The no-confidence motion was backed by lawmakers loyal to President Hassan Sheikh Mohamud after the two men fell out over a cabinet reshuffle last month.

Western donors who have promised to help rebuild Somalia's battered institutions worry that the removal of a second prime minister in less than a year will weaken the government and leave it rudderless in its fight against Islamist rebels.

Washington warned Somalia late on Monday about the dangers of holding the vote, saying it was "deeply concerned with political turmoil".

"Actions to put forward a parliamentary motion for a vote of no confidence in the prime minister do not serve the interests of the Somali people," said Jen Psaki, a U.S. State Department spokeswoman.

Witnesses said security around the Somali capital was tightened on Tuesday, with increased police presence around the parliament building, which the al Shabaab Islamist militant group has targeted in the past.

"Today the speaker is going to distribute to lawmakers the no-confidence motion papers against the PM. Lawmakers will read and then debate," legislator Dahir Amin Jesow told Reuters, adding that a vote was unlikely before the weekend.

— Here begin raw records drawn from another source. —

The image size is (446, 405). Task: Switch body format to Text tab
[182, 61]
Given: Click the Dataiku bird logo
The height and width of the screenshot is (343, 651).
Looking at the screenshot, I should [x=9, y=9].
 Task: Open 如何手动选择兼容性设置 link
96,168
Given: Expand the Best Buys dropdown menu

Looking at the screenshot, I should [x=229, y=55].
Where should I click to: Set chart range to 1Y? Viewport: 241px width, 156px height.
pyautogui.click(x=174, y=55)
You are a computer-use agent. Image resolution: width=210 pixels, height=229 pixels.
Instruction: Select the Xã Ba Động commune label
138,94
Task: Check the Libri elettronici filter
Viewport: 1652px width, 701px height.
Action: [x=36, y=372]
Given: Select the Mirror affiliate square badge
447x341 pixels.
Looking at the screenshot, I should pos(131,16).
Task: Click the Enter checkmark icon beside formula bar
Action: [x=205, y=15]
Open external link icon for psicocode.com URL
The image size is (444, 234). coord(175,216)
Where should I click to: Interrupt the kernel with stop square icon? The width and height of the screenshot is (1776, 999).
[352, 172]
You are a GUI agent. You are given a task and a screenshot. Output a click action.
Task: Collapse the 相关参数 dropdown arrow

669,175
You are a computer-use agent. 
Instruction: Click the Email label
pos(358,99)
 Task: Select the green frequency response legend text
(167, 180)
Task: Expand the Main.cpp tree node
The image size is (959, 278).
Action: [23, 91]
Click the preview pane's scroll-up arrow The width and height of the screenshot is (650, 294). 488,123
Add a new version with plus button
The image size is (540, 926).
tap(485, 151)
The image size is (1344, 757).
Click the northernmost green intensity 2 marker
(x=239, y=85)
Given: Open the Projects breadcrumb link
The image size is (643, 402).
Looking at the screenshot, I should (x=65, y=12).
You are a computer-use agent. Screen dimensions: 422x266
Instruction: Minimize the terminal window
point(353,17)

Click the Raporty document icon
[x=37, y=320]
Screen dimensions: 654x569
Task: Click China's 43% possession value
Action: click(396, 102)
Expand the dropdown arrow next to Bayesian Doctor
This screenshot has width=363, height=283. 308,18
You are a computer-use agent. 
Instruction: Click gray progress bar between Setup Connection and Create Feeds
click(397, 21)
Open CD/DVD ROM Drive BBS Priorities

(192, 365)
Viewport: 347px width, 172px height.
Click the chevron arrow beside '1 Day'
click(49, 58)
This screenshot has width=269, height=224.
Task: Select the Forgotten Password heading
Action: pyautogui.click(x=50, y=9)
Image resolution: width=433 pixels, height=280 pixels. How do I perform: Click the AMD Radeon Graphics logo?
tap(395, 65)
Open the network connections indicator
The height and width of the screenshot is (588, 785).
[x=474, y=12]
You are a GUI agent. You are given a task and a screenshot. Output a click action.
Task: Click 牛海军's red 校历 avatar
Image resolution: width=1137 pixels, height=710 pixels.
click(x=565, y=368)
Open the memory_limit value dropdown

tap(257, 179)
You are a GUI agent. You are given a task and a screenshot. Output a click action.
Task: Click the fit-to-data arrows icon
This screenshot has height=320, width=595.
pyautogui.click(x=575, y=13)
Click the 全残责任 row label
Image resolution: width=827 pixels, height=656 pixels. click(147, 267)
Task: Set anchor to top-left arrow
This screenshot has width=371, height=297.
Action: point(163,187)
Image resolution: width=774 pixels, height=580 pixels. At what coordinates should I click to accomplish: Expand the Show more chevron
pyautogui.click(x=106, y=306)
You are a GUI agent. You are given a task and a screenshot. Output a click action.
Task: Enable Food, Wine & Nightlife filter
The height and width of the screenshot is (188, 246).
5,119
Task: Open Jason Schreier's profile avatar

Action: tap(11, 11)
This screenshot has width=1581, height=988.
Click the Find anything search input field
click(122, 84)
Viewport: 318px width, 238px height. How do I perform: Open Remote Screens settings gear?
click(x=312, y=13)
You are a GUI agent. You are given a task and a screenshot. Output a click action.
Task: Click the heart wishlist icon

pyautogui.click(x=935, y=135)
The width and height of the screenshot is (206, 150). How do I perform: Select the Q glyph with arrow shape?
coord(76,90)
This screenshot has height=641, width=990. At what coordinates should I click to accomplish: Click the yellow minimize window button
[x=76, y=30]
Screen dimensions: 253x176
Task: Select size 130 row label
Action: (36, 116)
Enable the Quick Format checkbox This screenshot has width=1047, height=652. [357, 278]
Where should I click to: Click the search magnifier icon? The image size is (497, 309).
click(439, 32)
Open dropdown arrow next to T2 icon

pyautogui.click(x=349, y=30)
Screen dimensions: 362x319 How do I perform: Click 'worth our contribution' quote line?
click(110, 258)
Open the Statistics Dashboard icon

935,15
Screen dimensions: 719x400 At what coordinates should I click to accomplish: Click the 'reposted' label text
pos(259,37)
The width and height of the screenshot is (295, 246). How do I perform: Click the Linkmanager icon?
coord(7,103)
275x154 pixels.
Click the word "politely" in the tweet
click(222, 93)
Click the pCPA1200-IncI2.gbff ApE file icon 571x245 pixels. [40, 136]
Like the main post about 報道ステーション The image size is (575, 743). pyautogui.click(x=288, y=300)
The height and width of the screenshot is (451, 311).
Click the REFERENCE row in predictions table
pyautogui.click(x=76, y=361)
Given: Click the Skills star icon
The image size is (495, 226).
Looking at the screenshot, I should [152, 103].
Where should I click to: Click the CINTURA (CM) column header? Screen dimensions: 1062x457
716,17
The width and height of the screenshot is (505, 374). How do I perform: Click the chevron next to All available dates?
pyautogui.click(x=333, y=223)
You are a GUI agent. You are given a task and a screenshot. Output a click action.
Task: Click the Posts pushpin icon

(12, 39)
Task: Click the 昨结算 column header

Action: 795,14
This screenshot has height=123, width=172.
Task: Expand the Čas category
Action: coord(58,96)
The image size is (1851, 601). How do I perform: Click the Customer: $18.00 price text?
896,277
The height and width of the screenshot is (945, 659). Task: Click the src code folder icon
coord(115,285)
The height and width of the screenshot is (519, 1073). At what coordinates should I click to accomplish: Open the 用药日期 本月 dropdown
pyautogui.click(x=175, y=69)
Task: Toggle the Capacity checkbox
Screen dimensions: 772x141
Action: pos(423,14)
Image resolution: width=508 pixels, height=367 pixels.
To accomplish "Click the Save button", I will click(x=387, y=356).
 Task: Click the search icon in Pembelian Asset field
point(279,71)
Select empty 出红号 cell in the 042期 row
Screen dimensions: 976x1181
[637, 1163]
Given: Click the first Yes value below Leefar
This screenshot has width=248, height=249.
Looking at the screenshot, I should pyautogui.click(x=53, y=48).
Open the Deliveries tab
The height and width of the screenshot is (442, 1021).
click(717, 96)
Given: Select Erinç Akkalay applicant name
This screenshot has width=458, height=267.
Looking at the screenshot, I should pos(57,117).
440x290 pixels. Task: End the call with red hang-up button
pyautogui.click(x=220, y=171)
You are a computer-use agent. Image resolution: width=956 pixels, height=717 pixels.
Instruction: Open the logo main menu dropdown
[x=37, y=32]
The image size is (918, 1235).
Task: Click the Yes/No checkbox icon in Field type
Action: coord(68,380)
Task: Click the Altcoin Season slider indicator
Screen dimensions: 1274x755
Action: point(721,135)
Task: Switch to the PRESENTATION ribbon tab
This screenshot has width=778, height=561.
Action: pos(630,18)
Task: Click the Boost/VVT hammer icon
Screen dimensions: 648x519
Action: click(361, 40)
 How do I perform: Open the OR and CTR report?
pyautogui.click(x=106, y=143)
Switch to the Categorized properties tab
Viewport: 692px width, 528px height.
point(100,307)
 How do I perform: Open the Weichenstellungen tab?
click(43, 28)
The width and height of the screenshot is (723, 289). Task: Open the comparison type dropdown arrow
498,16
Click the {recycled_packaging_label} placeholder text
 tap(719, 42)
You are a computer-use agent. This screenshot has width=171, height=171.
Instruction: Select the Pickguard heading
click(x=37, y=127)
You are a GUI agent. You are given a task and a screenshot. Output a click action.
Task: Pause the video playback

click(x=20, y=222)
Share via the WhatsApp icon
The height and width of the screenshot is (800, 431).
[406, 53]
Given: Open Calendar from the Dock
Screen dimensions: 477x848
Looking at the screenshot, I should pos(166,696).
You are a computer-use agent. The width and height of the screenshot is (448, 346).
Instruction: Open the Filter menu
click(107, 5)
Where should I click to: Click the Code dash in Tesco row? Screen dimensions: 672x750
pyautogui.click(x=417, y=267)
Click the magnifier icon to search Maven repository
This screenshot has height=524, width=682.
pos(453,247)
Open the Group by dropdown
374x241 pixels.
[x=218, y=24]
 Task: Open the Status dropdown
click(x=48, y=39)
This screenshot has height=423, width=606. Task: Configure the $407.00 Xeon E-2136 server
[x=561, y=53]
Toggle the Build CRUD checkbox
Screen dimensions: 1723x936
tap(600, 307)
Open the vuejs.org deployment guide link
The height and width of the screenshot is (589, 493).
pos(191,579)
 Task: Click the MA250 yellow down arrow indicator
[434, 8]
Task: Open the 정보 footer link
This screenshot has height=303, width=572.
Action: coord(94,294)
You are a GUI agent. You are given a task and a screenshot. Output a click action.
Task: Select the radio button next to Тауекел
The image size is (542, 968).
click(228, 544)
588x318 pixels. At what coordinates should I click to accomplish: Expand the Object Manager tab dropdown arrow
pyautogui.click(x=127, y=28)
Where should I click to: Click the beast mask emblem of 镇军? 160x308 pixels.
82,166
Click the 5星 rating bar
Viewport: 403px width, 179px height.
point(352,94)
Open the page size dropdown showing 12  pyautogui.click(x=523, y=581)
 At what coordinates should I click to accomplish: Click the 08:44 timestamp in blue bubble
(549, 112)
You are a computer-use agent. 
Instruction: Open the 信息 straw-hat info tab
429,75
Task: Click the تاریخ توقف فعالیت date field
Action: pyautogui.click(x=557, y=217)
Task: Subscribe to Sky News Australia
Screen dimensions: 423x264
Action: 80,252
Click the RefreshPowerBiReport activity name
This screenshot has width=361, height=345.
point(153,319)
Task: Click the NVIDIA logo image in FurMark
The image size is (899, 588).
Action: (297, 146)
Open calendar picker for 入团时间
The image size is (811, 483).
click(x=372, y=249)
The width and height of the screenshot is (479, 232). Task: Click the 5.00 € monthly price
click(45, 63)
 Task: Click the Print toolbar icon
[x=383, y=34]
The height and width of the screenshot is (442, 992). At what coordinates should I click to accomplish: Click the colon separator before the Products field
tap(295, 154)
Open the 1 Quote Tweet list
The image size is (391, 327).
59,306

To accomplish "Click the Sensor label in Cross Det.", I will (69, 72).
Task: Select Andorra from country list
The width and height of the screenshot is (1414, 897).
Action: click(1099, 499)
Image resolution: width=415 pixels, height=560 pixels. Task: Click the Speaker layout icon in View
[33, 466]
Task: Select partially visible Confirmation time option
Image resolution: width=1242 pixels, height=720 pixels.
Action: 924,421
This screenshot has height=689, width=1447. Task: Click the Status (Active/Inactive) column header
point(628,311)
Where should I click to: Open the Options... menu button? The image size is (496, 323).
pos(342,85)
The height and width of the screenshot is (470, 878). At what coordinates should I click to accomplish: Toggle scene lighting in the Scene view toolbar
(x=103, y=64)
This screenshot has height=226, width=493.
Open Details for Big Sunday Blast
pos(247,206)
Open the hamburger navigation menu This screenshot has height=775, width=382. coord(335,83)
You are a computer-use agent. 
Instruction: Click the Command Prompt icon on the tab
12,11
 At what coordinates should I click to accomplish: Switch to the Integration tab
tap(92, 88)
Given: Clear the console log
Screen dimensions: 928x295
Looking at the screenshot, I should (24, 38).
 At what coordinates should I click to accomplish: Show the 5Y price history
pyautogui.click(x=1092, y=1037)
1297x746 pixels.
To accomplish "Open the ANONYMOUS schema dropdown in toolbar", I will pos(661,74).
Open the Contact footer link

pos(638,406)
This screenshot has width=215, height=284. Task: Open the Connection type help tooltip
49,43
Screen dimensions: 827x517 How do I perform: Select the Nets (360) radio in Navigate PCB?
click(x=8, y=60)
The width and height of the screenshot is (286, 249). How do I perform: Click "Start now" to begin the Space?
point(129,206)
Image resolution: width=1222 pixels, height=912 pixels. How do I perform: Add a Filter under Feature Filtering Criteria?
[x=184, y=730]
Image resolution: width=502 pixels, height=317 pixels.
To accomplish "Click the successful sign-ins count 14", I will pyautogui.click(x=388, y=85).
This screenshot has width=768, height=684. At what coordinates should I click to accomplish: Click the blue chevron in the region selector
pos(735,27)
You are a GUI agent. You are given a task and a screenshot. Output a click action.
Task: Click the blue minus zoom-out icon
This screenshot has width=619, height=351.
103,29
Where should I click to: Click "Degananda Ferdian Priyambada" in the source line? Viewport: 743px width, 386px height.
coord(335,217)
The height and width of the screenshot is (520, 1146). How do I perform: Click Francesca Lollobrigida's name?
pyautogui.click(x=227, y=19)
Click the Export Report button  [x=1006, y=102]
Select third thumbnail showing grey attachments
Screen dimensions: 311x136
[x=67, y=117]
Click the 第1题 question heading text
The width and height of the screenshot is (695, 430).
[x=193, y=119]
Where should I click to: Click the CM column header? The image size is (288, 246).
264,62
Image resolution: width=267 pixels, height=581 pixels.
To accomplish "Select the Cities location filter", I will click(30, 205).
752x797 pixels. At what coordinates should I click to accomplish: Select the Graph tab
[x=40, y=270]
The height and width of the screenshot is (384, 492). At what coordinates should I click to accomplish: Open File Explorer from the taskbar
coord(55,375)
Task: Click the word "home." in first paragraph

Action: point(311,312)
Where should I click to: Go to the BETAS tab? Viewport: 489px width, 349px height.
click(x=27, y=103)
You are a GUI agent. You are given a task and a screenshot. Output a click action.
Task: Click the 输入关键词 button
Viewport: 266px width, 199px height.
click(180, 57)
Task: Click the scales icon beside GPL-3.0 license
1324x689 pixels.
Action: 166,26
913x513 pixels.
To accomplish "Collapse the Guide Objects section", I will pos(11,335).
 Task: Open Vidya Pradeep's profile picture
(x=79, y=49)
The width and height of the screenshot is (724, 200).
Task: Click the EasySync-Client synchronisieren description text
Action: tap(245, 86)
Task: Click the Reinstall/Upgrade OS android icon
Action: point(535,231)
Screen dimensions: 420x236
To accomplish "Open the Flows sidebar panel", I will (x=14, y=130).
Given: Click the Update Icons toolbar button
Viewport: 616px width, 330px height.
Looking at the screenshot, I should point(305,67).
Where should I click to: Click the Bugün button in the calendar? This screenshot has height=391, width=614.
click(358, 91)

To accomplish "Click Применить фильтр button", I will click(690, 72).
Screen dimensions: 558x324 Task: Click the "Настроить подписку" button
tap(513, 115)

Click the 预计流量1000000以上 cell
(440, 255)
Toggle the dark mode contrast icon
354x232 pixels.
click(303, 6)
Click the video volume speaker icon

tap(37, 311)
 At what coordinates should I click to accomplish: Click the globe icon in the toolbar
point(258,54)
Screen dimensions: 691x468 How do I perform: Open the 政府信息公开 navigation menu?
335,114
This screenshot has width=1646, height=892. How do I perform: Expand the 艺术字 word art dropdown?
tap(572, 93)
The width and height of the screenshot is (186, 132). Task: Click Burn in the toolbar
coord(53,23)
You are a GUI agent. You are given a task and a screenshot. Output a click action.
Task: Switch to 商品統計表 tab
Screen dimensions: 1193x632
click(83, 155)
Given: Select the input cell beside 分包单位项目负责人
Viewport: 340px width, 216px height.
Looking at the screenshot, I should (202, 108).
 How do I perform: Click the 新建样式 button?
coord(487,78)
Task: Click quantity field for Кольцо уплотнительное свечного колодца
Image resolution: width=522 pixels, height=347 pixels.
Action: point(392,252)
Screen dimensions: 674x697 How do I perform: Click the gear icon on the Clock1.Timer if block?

A second lawmaker entering the parliament confirmed the debate would start on Tuesday.

The dispute erupted after Ahmed, an economist who has been in charge since December 2013, sidelined one of the president's key allies in a cabinet re-shuffle.

The clash came at an awkward time for Somalia's donors who have organized a major conference in Copenhagen later this month to lobby for more funds and support for the east African nation's reconstruction.

Psaki said Washington no longer saw the use of sending a delegation to the Denmark meeting "because Somalia’s leadership is distracted with political division".

The prime minister's office decline to comment.

Ahmed's predecessor was also sacked by parliament after a similar row with Mohamud that paralyzed the government for months last year.

Last week the United Nations and the European Union also warned that the row could inflame tensions and undermine the country's recovery from more than two decades of conflict.